Senator admits paying Supreme Court to obstruct probe into paramilitary ties

A Senator of President Juan Manuel SantosU Party on Tuesday testified how he paid the Supreme Court to obstruct an investigation into his alleged ties to paramilitary death squads.

In a hearing before the same Supreme Court he claimed to have bribed, Senator Musa Besaile said he paid Supreme Court justice Leonidas Bustos more than $600 thousand.

The money, allegedly paid between the end of 2014 and the beginning of 2015, was meant to prevent the senator’s arrest while the court was investigating him for allegedly using paramilitary death squads to secure his 2006 election.

Apart from Besaile, the court is investigating Senator Hernan Andrade (Conservative Party) and former Antioquia Governor Luis Alfredo Ramos (Conservative Party) also for allegedly bribing justices in organized crime cases.
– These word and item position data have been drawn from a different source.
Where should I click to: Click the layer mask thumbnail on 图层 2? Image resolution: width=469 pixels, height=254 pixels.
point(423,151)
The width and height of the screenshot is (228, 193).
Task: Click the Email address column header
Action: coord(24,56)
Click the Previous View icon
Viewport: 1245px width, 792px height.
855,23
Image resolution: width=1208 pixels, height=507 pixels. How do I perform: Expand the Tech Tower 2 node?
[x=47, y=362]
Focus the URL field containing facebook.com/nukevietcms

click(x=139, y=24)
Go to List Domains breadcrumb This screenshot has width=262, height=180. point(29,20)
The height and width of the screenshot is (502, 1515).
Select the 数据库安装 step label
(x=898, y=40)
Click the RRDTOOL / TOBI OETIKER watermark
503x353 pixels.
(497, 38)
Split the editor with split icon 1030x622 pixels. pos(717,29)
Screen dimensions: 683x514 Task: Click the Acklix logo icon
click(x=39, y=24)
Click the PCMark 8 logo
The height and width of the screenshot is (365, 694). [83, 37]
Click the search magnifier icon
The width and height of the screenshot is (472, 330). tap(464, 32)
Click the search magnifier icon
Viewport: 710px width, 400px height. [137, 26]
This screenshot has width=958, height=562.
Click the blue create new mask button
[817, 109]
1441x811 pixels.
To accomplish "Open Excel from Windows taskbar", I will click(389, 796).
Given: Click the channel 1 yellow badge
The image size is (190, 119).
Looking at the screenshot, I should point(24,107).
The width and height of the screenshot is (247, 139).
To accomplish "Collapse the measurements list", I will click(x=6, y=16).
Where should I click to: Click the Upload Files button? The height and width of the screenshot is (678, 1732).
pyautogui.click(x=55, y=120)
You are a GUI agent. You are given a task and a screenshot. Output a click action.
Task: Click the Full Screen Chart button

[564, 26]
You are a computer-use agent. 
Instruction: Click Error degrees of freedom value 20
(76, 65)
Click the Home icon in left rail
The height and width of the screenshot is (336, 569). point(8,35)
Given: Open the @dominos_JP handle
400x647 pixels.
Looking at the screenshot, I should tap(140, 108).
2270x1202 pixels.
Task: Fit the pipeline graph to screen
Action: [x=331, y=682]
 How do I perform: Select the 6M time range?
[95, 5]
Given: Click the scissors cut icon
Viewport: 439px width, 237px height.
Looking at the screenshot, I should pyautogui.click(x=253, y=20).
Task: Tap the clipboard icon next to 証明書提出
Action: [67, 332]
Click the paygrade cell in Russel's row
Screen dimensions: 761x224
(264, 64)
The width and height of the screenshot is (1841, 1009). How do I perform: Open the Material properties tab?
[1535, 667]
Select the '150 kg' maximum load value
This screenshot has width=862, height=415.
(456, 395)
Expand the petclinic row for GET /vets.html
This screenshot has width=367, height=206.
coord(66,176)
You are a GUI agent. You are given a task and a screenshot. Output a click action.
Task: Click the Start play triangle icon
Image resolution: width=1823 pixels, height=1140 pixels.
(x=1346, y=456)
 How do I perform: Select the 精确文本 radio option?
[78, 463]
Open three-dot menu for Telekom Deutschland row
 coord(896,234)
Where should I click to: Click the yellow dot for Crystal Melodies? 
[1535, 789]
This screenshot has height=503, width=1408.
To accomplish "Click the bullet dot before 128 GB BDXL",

The senator’s testimony added to evidence handed over by the United States’ Drug Enforcement Administration (DEA), which had recorded conversations in which three Supreme Court justice were alleged to have received bribes from corrupt politicians.


Three of Colombia’s former Supreme Court presidents took bribes: DEA


Not only does the corruption scandal hit the country’s highest court, it reopens the so-called “parapolitics” scandal that has already sent many dozens of congressmen with paramilitary ties to prison.

In some cases, though, rulings by the allegedly corrupt justice absolving senators have been discredited.

Former vice president and presidential candidate German Vargas, for example, was absolved of parapolitics charges by one of the justice now investigated for taking bribes in similar cases.

Besaile, the senator who gave testimony on Wednesday, is additionally alleged to be a key electoral baron in the coastal region, allegedly buying election victories by buying votes.


‘Corrupt Colombian congressmen received $1.5B in tax money for elections’


After the 2014 elections, he was accused of having been granted $57 million in budget for disputed road infrastructure projects for his district, after which he doubled the amount of votes he had received in the 2010 elections.

A second U Party senator from Besaile’s Cordoba province, Bernardo Miguel Elias, allegedly received bribes from Brazilian engineering form Odebrecht and is currently in jail.

His case implicates the administration of President Juan Manuel Santos, leaving none of Colombia’s branches of government free from corruption investigations.